Format the entries below as a JSON list of strings, with one string for each line and no strings for blank lines.

Exercise data =>
# # # # #

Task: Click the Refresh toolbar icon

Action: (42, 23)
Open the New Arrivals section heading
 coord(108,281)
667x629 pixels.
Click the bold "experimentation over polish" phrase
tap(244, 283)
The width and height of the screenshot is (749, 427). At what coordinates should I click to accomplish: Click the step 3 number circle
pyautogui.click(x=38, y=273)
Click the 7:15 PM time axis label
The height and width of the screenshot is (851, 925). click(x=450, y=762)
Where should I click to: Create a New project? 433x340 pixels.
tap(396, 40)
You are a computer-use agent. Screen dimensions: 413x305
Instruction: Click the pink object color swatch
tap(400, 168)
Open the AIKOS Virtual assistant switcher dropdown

# # # # #

Result for this task =>
[
  "Task: Click the Refresh toolbar icon",
  "Action: (42, 23)",
  "Open the New Arrivals section heading",
  " coord(108,281)",
  "667x629 pixels.",
  "Click the bold \"experimentation over polish\" phrase",
  "tap(244, 283)",
  "The width and height of the screenshot is (749, 427). At what coordinates should I click to accomplish: Click the step 3 number circle",
  "pyautogui.click(x=38, y=273)",
  "Click the 7:15 PM time axis label",
  "The height and width of the screenshot is (851, 925). click(x=450, y=762)",
  "Where should I click to: Create a New project? 433x340 pixels.",
  "tap(396, 40)",
  "You are a computer-use agent. Screen dimensions: 413x305",
  "Instruction: Click the pink object color swatch",
  "tap(400, 168)",
  "Open the AIKOS Virtual assistant switcher dropdown"
]